L’umorismo  è anche un aspetto centrale della conoscenza
, così lo definisce Luca Casadio nel suo libro L’umorismo. Il lato comico della conoscenza, perché “decostruisce ogni costruzione razionale e lascia emergere molteplicità di significati e livelli di realtà“. L’esperienza comica “empowerizza” l’apprendimento, perché lo potenzia con emozioni positive e piacevoli e permette di rintracciare soluzioni nuove. Aiuta ad avvicinarsi ai propri limiti con meno giudizio (ma con autoironia) e quindi ad indagarsi in modo più libero; aumenta la capacità di saper stare con gli altri e soprattutto di poter scegliere il proprio comportamento, svincolandolo dalle logiche meccaniche di azione-reazione.

Ridere fa bene.
Le emozioni positive possono accelerare la guarigione dalla malattia. Se la comicità è un ottimo strumento per un’ecologia della relazione con se stessi e con gli altri non vi è dubbio che sia anche il presupposto per una buona salute. Le beta-endorfine,  messe in circolo dalle ghiandole del nostro corpo per effetto del ridere, attivano molti processi fisiologici dell’organismo, rafforzando contemporaneamente anche il sistema immunitario.

Ridere diviene strumento terapeutico.
In una nuova concezione della cura che “vede le emozioni, la mente, il corpo e lo spirito coinvolti tutti assieme nel processo di guarigione“ (Sonia Fioravanti) si fanno strada la Gelotologia (dal greco Ghelos, riso), cioè lo studio del riso e delle sue potenzialità terapeutiche, e la comicoterapia. Non dimentichiamo i clown-dottori. Il loro intervento, come chiarisce la Federazione nazionale Clown Dottori (FNC), si distingue da quello  di altri operatori che svolgono attività ludiche e di intrattenimento negli ospedali.
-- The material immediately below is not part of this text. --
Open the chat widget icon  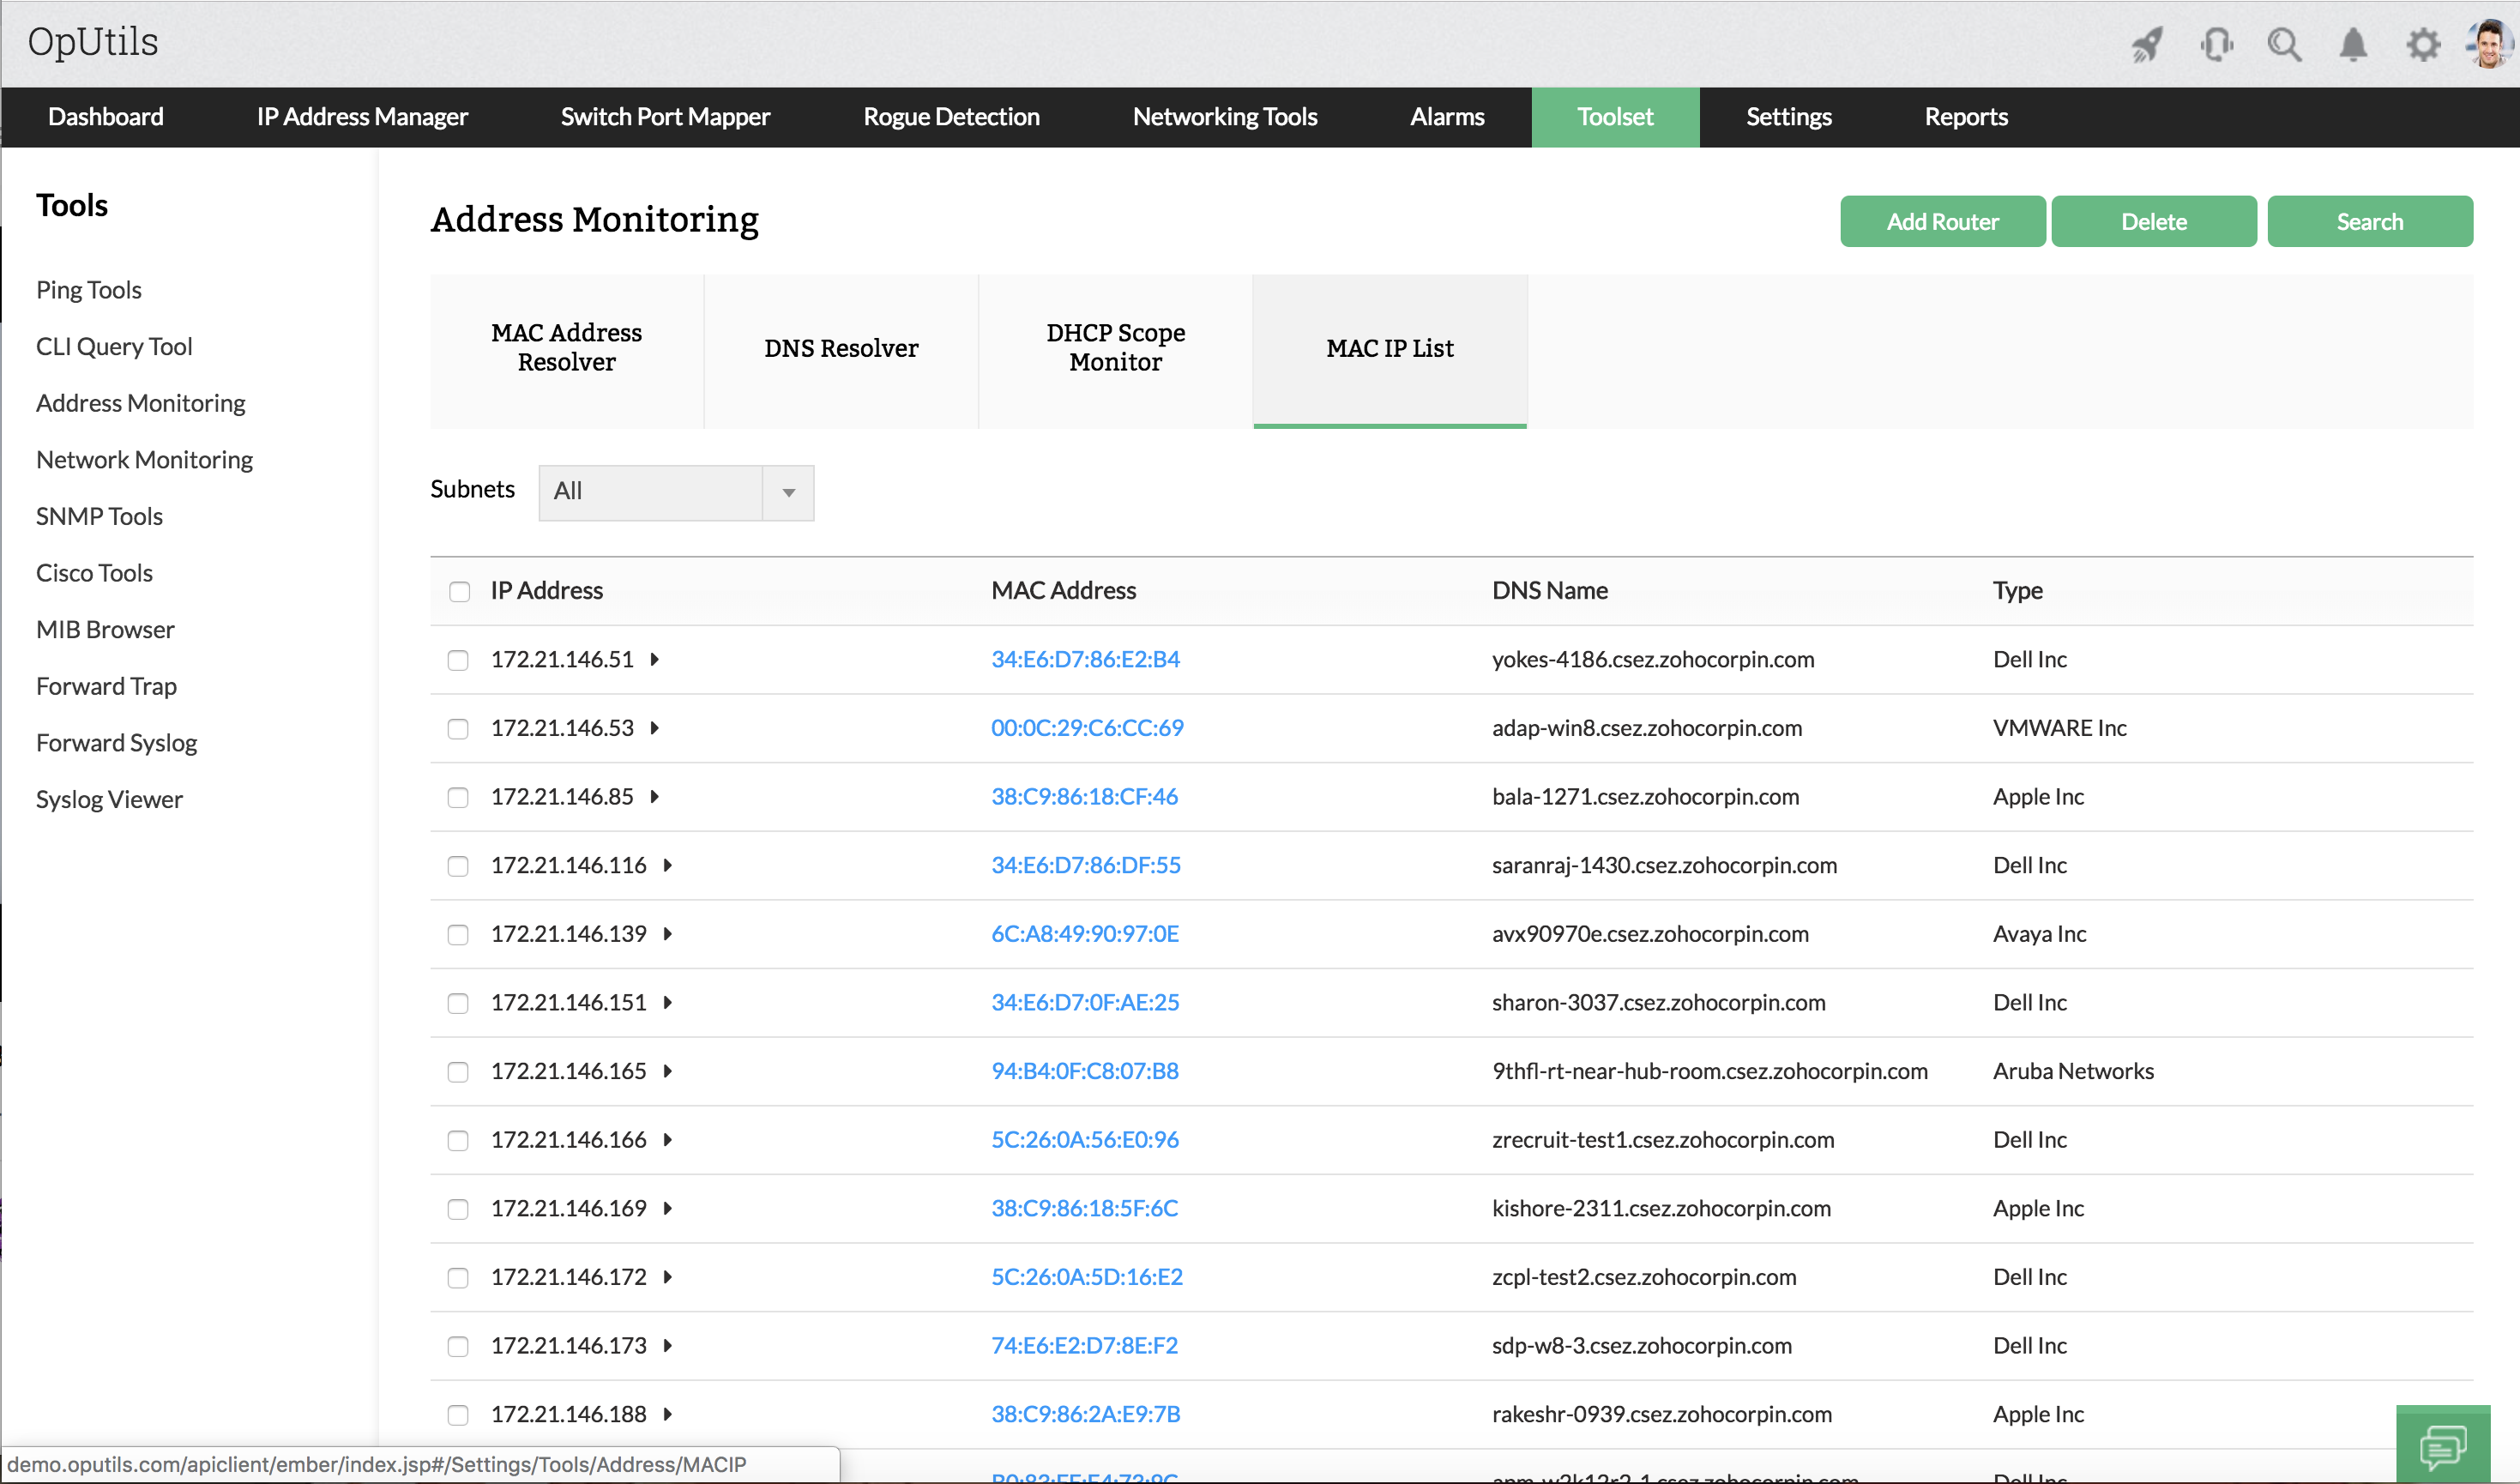[x=2442, y=1445]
Per fare un esempio,  durante alcune terapie dolorose, soprattutto nei reparti pediatrici, si inseriscono in affiancamento allo staff medico  con tecniche di distrazione e aiuto alla gestione dello stress e dell’ansia del paziente. “Portare la risata e le emozioni positive nei contesti sociosanitari aiuta ad accendere la scintilla vitale: [...] si compie un’operazione importante in senso terapeutico, fornendo alla persona strumenti per attivare le proprie risorse“ (Manifesto del Clown dottore).

E’ usata anche nella formazione aziendale. Per capire meglio in che modo trova applicazione e come funziona il meccanismo della “comic experience” mi rivolgo ancora ai fratelli Morini, impegnati da anni in interventi di consulenza alle organizzazioni. Ed è Francesco che racconta la Team Comic Experience: “Nel nostro lavoro di formazione per le aziende ci occupiamo di diversi aspetti come le strategie di comunicazione efficace, il team building, la gestione dell’ansia e dello stress, la leadership. La costruzione del gruppo attraverso l’esperienza della Comicità, la Team Comic Experience, ci appassiona veramente molto. L’obiettivo è quello di aiutare le persone a creare e gestire un gruppo di lavoro, svilupparne il suo potenziale creativo,  finalizzarlo ad obiettivi comuni e portarlo a conseguirli con successo,  usando le risorse e le strategie del Linguaggio Comico-Umoristico in tutti i suoi aspetti, comunicativi, psico-sociologici e performativi. E’ divertente, ma anche molto faticoso. Quante resistenze!!!”.